§ **INPUT FOR THIS TASK**:
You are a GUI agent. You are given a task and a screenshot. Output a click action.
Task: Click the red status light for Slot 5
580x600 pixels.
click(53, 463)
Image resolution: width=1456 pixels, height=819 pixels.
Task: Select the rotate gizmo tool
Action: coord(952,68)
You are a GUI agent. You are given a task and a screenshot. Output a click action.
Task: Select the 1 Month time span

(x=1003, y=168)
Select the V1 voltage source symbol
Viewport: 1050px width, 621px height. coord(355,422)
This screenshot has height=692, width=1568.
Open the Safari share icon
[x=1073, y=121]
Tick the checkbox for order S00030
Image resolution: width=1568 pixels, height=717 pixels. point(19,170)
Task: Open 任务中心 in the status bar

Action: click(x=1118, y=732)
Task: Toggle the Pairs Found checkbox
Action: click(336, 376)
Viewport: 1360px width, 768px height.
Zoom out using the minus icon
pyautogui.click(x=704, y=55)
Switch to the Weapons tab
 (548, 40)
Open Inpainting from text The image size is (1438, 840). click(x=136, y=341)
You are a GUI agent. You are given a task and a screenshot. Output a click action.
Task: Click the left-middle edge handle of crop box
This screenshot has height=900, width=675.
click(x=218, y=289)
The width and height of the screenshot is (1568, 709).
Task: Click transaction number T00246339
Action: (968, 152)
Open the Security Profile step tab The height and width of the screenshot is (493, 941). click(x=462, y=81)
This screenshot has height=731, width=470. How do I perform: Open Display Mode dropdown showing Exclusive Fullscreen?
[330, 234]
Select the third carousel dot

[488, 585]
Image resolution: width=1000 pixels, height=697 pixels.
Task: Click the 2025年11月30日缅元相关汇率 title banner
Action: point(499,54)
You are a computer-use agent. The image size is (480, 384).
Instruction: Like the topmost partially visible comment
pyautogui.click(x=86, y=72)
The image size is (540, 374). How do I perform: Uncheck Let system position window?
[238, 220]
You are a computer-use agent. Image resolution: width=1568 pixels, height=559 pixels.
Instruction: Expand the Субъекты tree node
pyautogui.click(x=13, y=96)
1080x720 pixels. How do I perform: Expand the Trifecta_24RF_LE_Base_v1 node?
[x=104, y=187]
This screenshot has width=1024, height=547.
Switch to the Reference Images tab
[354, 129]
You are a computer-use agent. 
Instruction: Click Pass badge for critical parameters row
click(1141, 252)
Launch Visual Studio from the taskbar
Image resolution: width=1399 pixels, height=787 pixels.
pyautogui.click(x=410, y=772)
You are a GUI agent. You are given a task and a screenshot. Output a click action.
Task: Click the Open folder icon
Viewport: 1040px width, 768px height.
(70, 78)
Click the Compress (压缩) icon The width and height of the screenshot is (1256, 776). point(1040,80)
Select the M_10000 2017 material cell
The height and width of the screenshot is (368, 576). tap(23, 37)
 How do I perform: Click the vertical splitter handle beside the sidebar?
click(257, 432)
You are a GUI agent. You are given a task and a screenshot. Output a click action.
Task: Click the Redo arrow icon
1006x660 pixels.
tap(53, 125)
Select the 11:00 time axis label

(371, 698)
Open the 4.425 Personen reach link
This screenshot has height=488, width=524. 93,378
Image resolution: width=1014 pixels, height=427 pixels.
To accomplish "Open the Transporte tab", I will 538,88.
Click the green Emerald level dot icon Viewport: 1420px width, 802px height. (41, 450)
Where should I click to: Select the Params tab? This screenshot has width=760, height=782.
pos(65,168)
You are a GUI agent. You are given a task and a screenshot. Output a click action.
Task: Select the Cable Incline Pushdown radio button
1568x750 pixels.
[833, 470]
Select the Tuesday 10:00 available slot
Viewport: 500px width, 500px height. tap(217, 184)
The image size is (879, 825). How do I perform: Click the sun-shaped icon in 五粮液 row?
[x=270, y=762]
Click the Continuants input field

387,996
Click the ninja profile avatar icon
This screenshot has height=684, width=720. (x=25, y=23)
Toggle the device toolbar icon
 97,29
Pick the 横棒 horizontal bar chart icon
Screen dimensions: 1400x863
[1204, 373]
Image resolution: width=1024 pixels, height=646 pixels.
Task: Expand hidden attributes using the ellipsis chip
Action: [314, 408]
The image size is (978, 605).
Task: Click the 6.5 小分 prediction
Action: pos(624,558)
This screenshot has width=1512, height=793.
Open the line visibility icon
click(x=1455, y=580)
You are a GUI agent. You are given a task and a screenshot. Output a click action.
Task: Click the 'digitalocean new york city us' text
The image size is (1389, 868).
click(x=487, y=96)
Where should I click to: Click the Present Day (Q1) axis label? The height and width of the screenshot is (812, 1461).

§ **WHAT THIS TASK INVOLVES**:
Please copy all of the records above exactly as they appear, line for line.

§ **SOLUTION TO THIS EXERCISE**:
You are a GUI agent. You are given a task and a screenshot. Output a click action.
Task: Click the red status light for Slot 5
580x600 pixels.
click(53, 463)
Image resolution: width=1456 pixels, height=819 pixels.
Task: Select the rotate gizmo tool
Action: coord(952,68)
You are a GUI agent. You are given a task and a screenshot. Output a click action.
Task: Select the 1 Month time span

(x=1003, y=168)
Select the V1 voltage source symbol
Viewport: 1050px width, 621px height. coord(355,422)
This screenshot has height=692, width=1568.
Open the Safari share icon
[x=1073, y=121]
Tick the checkbox for order S00030
Image resolution: width=1568 pixels, height=717 pixels. point(19,170)
Task: Open 任务中心 in the status bar

Action: click(x=1118, y=732)
Task: Toggle the Pairs Found checkbox
Action: click(336, 376)
Viewport: 1360px width, 768px height.
Zoom out using the minus icon
pyautogui.click(x=704, y=55)
Switch to the Weapons tab
 (548, 40)
Open Inpainting from text The image size is (1438, 840). click(x=136, y=341)
You are a GUI agent. You are given a task and a screenshot. Output a click action.
Task: Click the left-middle edge handle of crop box
This screenshot has height=900, width=675.
click(x=218, y=289)
The width and height of the screenshot is (1568, 709).
Task: Click transaction number T00246339
Action: (968, 152)
Open the Security Profile step tab The height and width of the screenshot is (493, 941). click(x=462, y=81)
This screenshot has height=731, width=470. How do I perform: Open Display Mode dropdown showing Exclusive Fullscreen?
[330, 234]
Select the third carousel dot

[488, 585]
Image resolution: width=1000 pixels, height=697 pixels.
Task: Click the 2025年11月30日缅元相关汇率 title banner
Action: point(499,54)
You are a computer-use agent. The image size is (480, 384).
Instruction: Like the topmost partially visible comment
pyautogui.click(x=86, y=72)
The image size is (540, 374). How do I perform: Uncheck Let system position window?
[238, 220]
You are a computer-use agent. Image resolution: width=1568 pixels, height=559 pixels.
Instruction: Expand the Субъекты tree node
pyautogui.click(x=13, y=96)
1080x720 pixels. How do I perform: Expand the Trifecta_24RF_LE_Base_v1 node?
[x=104, y=187]
This screenshot has width=1024, height=547.
Switch to the Reference Images tab
[354, 129]
You are a computer-use agent. 
Instruction: Click Pass badge for critical parameters row
click(1141, 252)
Launch Visual Studio from the taskbar
Image resolution: width=1399 pixels, height=787 pixels.
pyautogui.click(x=410, y=772)
You are a GUI agent. You are given a task and a screenshot. Output a click action.
Task: Click the Open folder icon
Viewport: 1040px width, 768px height.
(70, 78)
Click the Compress (压缩) icon The width and height of the screenshot is (1256, 776). point(1040,80)
Select the M_10000 2017 material cell
The height and width of the screenshot is (368, 576). tap(23, 37)
 How do I perform: Click the vertical splitter handle beside the sidebar?
click(257, 432)
You are a GUI agent. You are given a task and a screenshot. Output a click action.
Task: Click the Redo arrow icon
1006x660 pixels.
tap(53, 125)
Select the 11:00 time axis label

(371, 698)
Open the 4.425 Personen reach link
This screenshot has height=488, width=524. 93,378
Image resolution: width=1014 pixels, height=427 pixels.
To accomplish "Open the Transporte tab", I will 538,88.
Click the green Emerald level dot icon Viewport: 1420px width, 802px height. (41, 450)
Where should I click to: Select the Params tab? This screenshot has width=760, height=782.
pos(65,168)
You are a GUI agent. You are given a task and a screenshot. Output a click action.
Task: Select the Cable Incline Pushdown radio button
1568x750 pixels.
[833, 470]
Select the Tuesday 10:00 available slot
Viewport: 500px width, 500px height. tap(217, 184)
The image size is (879, 825). How do I perform: Click the sun-shaped icon in 五粮液 row?
[x=270, y=762]
Click the Continuants input field

387,996
Click the ninja profile avatar icon
This screenshot has height=684, width=720. (x=25, y=23)
Toggle the device toolbar icon
 97,29
Pick the 横棒 horizontal bar chart icon
Screen dimensions: 1400x863
[1204, 373]
Image resolution: width=1024 pixels, height=646 pixels.
Task: Expand hidden attributes using the ellipsis chip
Action: [314, 408]
The image size is (978, 605).
Task: Click the 6.5 小分 prediction
Action: pos(624,558)
This screenshot has width=1512, height=793.
Open the line visibility icon
click(x=1455, y=580)
You are a GUI agent. You are given a task and a screenshot. Output a click action.
Task: Click the 'digitalocean new york city us' text
The image size is (1389, 868).
click(x=487, y=96)
Where should I click to: Click the Present Day (Q1) axis label? The height and width of the screenshot is (812, 1461).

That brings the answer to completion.